I start by calculating the sensible heat that must be extracted from a can or bottle.

In [1]:
volume_l = 0.5
temperature_difference_K = 25.0
density_water_g_per_l = 1000.
heat_capacity_water_J_gK = 4.1855
kWh_per_joule = 1 / 3600000.

sensible_heat = 1
sensible_heat *= volume_l
sensible_heat *= temperature_difference_K
sensible_heat *= density_water_g_per_l
sensible_heat *= heat_capacity_water_J_gK

print('sensible heat (joules) =', sensible_heat)
print('sensible heat (kWh) = %0.3f' % (sensible_heat * kWh_per_joule))
sensible heat (joules) = 52318.75
sensible heat (kWh) = 0.015

The energy we must supply is less than this because typical refrigerators can remove more units of heat energy than the units of electrical energy delivered. Even with very expensive electricity ($1/kWh) this would add less than 0.01 USD to the cost of the drink.

This is the cost to cool down the drink. We can also estimate the cost to keep the drink stored at a cool temperature.

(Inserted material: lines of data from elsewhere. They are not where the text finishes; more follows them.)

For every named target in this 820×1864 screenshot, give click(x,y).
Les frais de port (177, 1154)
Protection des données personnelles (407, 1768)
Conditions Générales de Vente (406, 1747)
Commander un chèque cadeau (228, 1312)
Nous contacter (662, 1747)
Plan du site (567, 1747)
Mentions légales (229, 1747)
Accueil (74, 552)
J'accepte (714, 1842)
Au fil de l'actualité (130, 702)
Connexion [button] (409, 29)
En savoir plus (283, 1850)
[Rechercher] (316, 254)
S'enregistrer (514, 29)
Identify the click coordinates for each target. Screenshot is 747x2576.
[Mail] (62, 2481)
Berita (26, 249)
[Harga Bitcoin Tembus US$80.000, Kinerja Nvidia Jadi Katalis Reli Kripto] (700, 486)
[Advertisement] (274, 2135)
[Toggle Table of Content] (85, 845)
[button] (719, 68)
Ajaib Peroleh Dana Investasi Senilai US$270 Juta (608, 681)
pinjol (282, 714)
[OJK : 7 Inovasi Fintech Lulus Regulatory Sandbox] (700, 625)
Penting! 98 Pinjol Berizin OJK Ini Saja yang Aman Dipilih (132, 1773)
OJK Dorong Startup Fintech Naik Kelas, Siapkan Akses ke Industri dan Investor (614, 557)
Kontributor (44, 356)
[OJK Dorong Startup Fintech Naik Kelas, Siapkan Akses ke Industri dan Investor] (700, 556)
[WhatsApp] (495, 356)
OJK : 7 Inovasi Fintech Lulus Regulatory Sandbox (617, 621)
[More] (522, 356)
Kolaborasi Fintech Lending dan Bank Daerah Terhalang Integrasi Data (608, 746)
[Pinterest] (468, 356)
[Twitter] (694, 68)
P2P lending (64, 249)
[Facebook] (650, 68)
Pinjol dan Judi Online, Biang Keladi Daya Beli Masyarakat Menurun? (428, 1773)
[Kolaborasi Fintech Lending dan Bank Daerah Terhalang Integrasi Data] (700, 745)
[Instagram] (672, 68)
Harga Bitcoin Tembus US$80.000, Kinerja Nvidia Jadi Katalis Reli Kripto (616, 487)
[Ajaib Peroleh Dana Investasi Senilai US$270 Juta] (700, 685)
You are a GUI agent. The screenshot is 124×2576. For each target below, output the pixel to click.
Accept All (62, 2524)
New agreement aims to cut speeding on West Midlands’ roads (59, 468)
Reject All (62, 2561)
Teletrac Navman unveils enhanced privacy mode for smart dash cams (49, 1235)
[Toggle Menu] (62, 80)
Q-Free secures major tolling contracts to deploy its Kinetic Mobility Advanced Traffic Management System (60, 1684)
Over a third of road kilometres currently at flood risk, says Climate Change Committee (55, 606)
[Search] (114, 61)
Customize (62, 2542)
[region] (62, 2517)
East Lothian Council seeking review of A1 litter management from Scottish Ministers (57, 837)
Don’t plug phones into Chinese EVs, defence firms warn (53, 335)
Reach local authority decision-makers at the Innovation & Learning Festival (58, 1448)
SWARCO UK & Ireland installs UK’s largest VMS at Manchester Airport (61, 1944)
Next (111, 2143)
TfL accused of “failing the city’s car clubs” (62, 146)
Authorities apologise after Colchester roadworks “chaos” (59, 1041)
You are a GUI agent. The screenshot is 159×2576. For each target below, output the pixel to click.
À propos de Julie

  • Refrigerator energy use as stated on product sheet

Each beverage has an average residence time in the refrigerator. We can estimate the energy use per can for storage by

$$ \frac{\textrm{energy used per unit time}}{\textrm{cans sold per unit time}} $$
In [2]:
# haier refrigerator consumes 0.8 kWh per day

energy_per_day_kWh = 0.8
cans_per_day = 10

storage_energy_per_can = energy_per_day_kWh / cans_per_day

print('storage kWh per can', storage_energy_per_can)
storage kWh per can 0.08

Depending on the number of cans sold per day, the energy used by the refrigerator to keep the beverage cool more than the energy necessary to cool the beverage to drinking temperature.